Even if most queer people identify with the rainbow flag itself, many also desire to fly their own particular flag alongside it. Because, y’all, representation is crucial!
One such flag is the Bisexual Pride Flag – a flag you might already have seen flown at any number of pride festivals around the world, from Barcelona to Puerto Vallarta…and everywhere in between!
A bisexual person is someone who is sexually attracted to both men and women. Bisexuality may also be interpreted as a person with romantic or sexual attraction to people regardless of their sex or gender identity, how this is known more specifically as pansexuality.
Michael Page designed the bisexual pride flag in 1998 to give the bisexual community a symbol that was comparable to the gay pride rainbow flag.

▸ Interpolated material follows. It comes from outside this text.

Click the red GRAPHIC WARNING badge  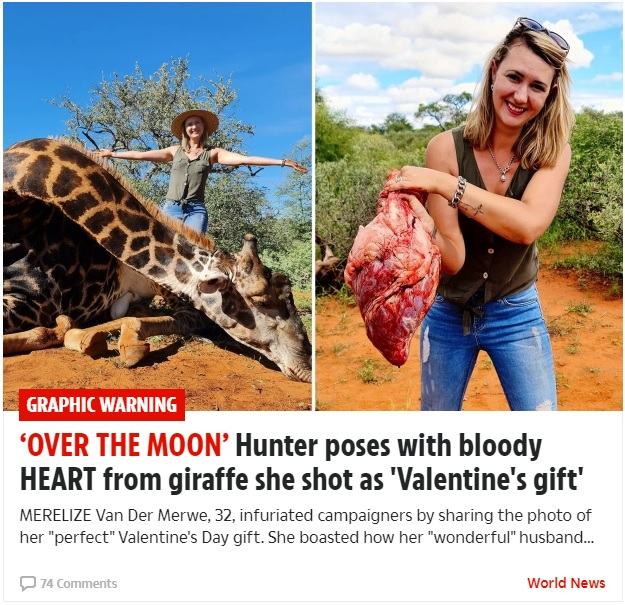[102, 405]
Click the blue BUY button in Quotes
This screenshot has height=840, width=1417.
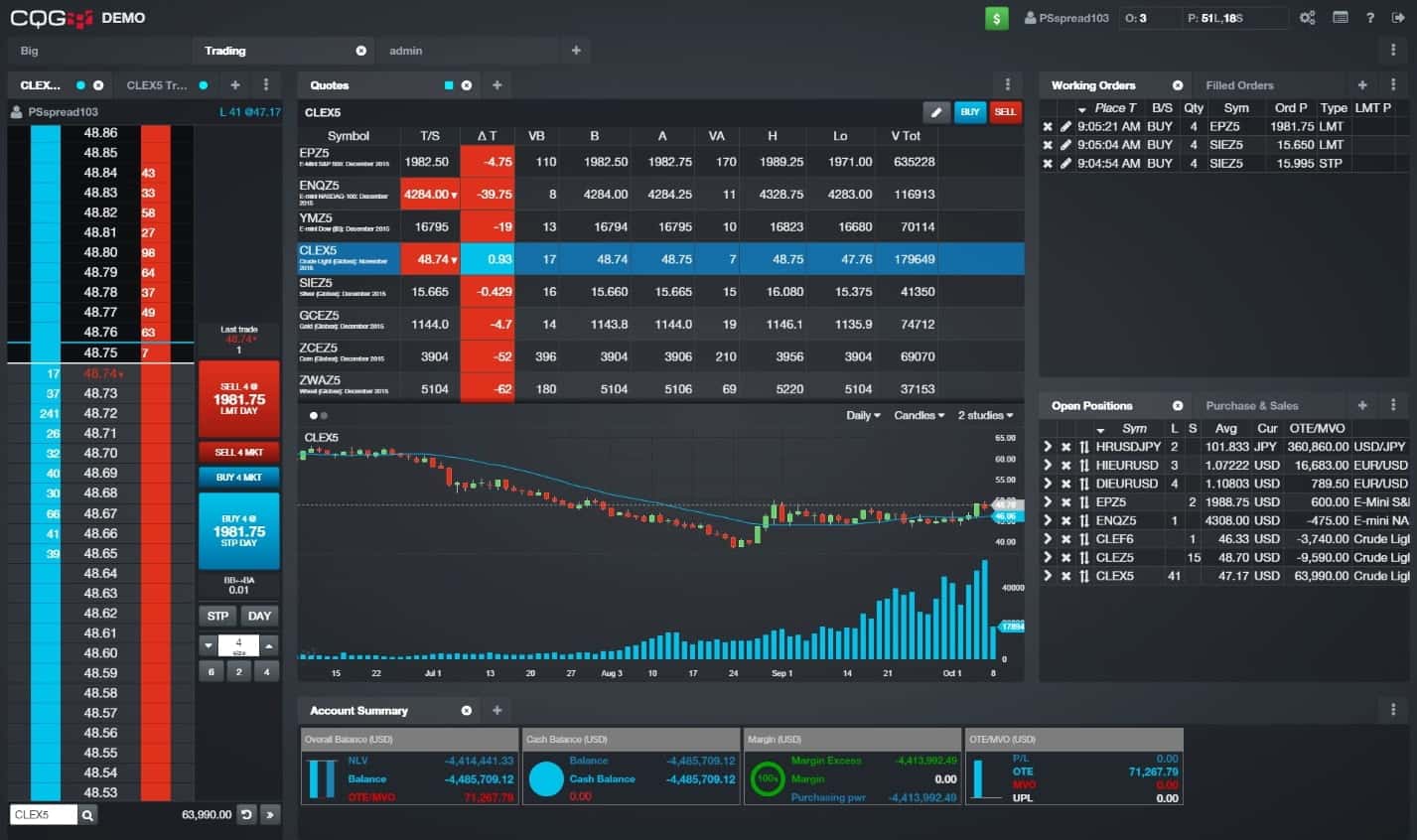[970, 112]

He aimed to increase visibility towards the bisexual community, because bi-erasure is a real thing – and is arguable just as big a problem then as it is now.
The bisexual flag has three colors. Here’s what they all mean:
- Pink represents same-gender attraction.
- Blue represents sexual attraction to the opposite gender. In the case of non-binary genders, it refers to sexual attraction to a different gender.
- Purple (the overlap between pink and blue) represents sexual attraction to two or more genders.